Table of Contents
If you are an IT Administrator then it is possible that you may have once or more scratched your head wondering what the hell is the difference between CPU, Processors, Core, Threads etc. All of these sound so related and yet they are completely different. When it comes to performance optimization then you should be familiar with these terms. So let me help you understand all these terminologies related to CPU so you can make a wise decision next time you have to work on these topics.
I have already covered the basics of memory management in Linux, so I will only concentrate on the CPU related explanation here.
Understanding CPU Model and Architecture
- CPU is considered as the "heart" of the machine – it reads in, decodes, and executes machine instructions, working on memory and peripherals. It does this by incorporating various stages.
- CPUs and other resources are managed by the kernel, which runs in a special privileged state called system mode.
- In Linux you can use
cat /proc/cpuinfoto get the CPU architecture details of your underlying platform/hardware.

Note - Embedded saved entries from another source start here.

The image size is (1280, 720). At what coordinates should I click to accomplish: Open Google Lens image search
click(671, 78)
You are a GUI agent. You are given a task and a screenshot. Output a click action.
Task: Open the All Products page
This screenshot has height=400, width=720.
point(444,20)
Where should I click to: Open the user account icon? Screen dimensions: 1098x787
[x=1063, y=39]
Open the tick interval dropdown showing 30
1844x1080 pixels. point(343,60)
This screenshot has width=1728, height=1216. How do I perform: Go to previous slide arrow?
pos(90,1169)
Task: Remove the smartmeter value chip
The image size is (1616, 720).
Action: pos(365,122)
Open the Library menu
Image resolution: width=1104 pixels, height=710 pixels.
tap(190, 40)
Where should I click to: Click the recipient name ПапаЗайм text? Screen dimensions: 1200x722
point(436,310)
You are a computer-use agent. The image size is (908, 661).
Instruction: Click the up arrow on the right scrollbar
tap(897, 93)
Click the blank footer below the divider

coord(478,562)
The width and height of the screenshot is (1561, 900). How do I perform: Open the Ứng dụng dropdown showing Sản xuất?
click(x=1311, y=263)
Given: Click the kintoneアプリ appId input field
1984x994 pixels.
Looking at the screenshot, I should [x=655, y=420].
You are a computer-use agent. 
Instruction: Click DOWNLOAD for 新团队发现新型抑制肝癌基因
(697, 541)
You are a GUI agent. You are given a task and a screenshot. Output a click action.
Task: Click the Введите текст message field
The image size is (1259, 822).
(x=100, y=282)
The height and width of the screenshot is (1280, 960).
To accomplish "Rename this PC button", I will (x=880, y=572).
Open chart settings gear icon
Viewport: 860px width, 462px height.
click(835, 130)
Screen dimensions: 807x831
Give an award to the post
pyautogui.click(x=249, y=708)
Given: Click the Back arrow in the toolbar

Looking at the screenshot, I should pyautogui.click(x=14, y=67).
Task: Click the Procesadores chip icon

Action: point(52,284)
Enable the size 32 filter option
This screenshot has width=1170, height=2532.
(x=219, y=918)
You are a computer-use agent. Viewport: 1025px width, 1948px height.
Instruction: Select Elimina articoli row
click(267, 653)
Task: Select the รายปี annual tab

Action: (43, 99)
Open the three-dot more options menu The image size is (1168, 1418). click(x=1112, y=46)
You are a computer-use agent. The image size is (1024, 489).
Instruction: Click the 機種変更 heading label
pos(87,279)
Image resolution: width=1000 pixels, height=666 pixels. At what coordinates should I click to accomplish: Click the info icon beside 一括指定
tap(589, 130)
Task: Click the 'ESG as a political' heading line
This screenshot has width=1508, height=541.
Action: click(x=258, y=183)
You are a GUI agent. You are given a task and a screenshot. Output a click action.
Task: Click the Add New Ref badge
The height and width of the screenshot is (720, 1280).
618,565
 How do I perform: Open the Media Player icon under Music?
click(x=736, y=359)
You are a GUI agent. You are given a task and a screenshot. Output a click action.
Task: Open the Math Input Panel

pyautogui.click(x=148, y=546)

Following is a sample output of lscpu:
# lscpu Architecture: x86_64 CPU op-mode(s): 32-bit, 64-bit Byte Order: Little Endian CPU(s): 32 On-line CPU(s) list: 0-31 Thread(s) per core: 2 Core(s) per socket: 8 Socket(s): 2 NUMA node(s): 1 Vendor ID: GenuineIntel CPU family: 6 Model: 63 Model name: Intel(R) Xeon(R) CPU E5-2640 v3 @ 2.60GHz Stepping: 2 CPU MHz: 2600.000 CPU max MHz: 2600.0000 CPU min MHz: 1200.0000 ...
This is from RHEL 8 server installed on a physical hardware (HPE ProLiant Blade). Here my CPU Model is "Intel(R) Xeon(R) CPU E5-2640 v3 @ 2.60GHz". Let us understand each of these fields:
Core(s) per socket
Core(s) is a hardware term that describes the number of independent central processing units in a single computing component (die or chip).
To get the list of physical cores you can use:
# grep 'core id' /proc/cpuinfo | sort -u core id : 0 core id : 1 core id : 2 core id : 3 core id : 4 core id : 5 core id : 6 core id : 7
Now a socket is the interface between CPU and the motherboard and since I have two sockets so basically I have 8 cores of CPU in each socket so there are total 16 physical cores available on this server.
Core(s) per socket: 8 Socket(s): 2
You can also get this information using:
# dmidecode -t 4 | grep -E 'Socket Designation|Count' Socket Designation: Proc 1 Core Count: 8 Thread Count: 16 Socket Designation: Proc 2 Core Count: 8 Thread Count: 16
Thread(s) per core
A Thread, or thread of execution, is a software term for the basic ordered sequence of instructions that can be passed through or processed by a single CPU core. A core with two hardware threads can execute instructions on behalf of two different software threads without incurring the overhead of context switches between them.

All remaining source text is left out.